New Haven, CT – The gravestones on Jewell Street go back to 1856, but for years some of them have been neglected. Tombstones have toppled and groundhogs have moved in. With a new database of cemetery plots, Eli Greer is poised to perform an “act of true kindness” for those buried there.
That’s “chesed shel emes” in Hebrew. Greer mentioned the term Thursday before a press conference recognizing cemetery improvements.
Mayor John DeStefano and State Rep. Pat Dillon were on hand at the press conference to celebrate the new sidewalks and new trees on Jewell Street, where 15 different Jewish cemeteries lie.
Those who have passed on cannot thank the living for taking care of their graves, Greer explained.
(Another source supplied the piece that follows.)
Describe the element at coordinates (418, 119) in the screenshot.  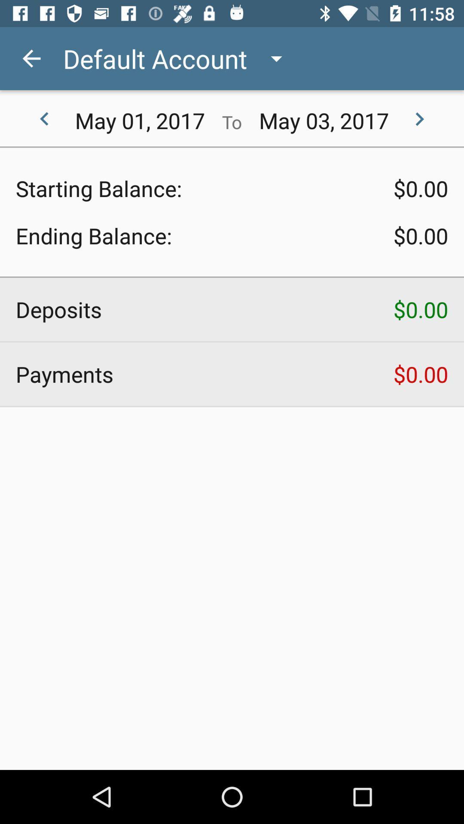
I see `the icon next to may 03, 2017 item` at that location.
It’s an act of chesed shel emes to take care of them.
To ensure they are remembered, Greer and other volunteers have created a comprehensive database of information on all cemetery plots. It’s searchable online and includes plot-by-plot maps of each cemetery. Greer worked with the Jewish Federation of Greater New Haven and and the Jewish cemetery association to make it happen.
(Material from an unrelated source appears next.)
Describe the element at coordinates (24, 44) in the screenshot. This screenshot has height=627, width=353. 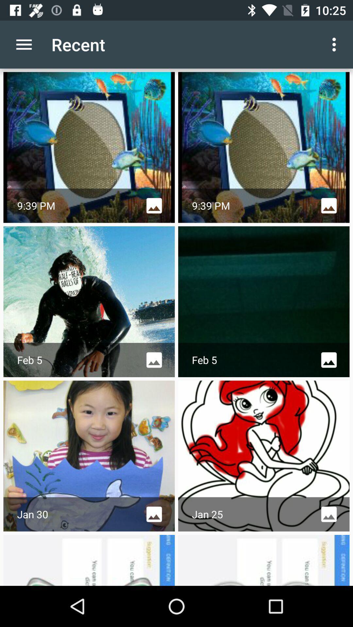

More work remains to be done. The cemeteries have fallen headstones, groundhog holes, broken fences, invasive trees, and obscured footstones. Greer is now collecting donations to fix all of those problems, which he estimated will cost as much as $18,000.
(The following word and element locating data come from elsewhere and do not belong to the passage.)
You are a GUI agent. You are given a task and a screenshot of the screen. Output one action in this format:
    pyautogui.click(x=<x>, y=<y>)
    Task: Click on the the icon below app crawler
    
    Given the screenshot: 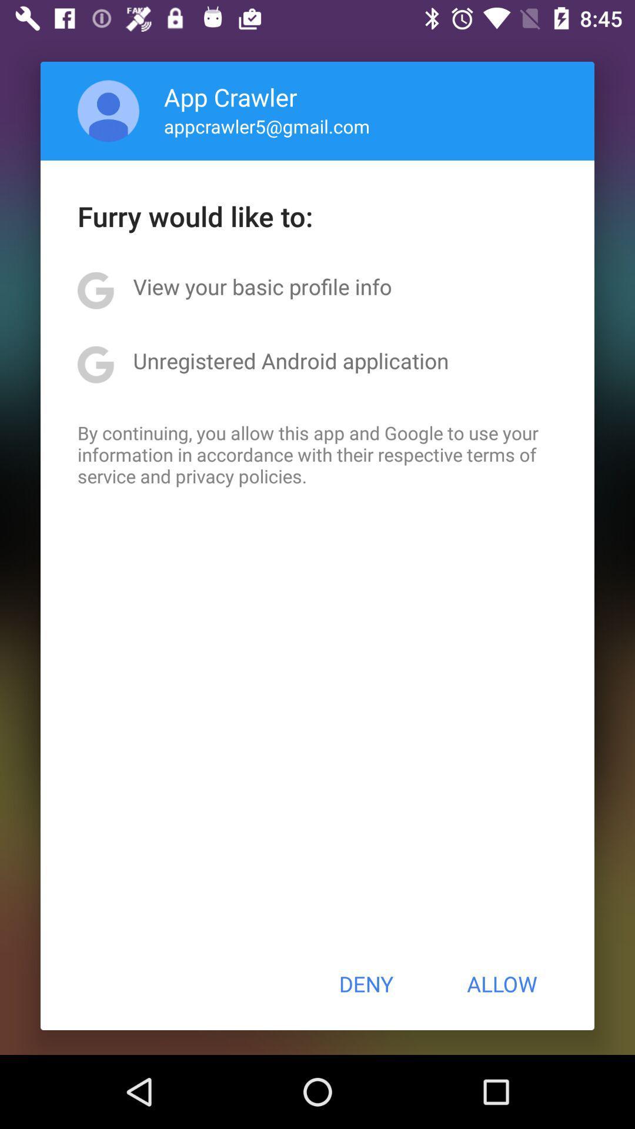 What is the action you would take?
    pyautogui.click(x=267, y=126)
On Thursday Greer offered a quick tour of the cemeteries. The greater New Haven area holds 44 Jewish cemeteries. The 15 on Jewell Street are “the heart,” Greer said. Each represents a different lodge or synagogue, some of which no longer exist.
The graves hold eight generations of New Haven Jews, he said.
Before stepping through the gates of one, he tucked in his tzitzis, the fringed end of his tallis katan. The action was a sign of respect to the people in the cemetery, who can no longer obey the commandment to wear the tallis, Greer said.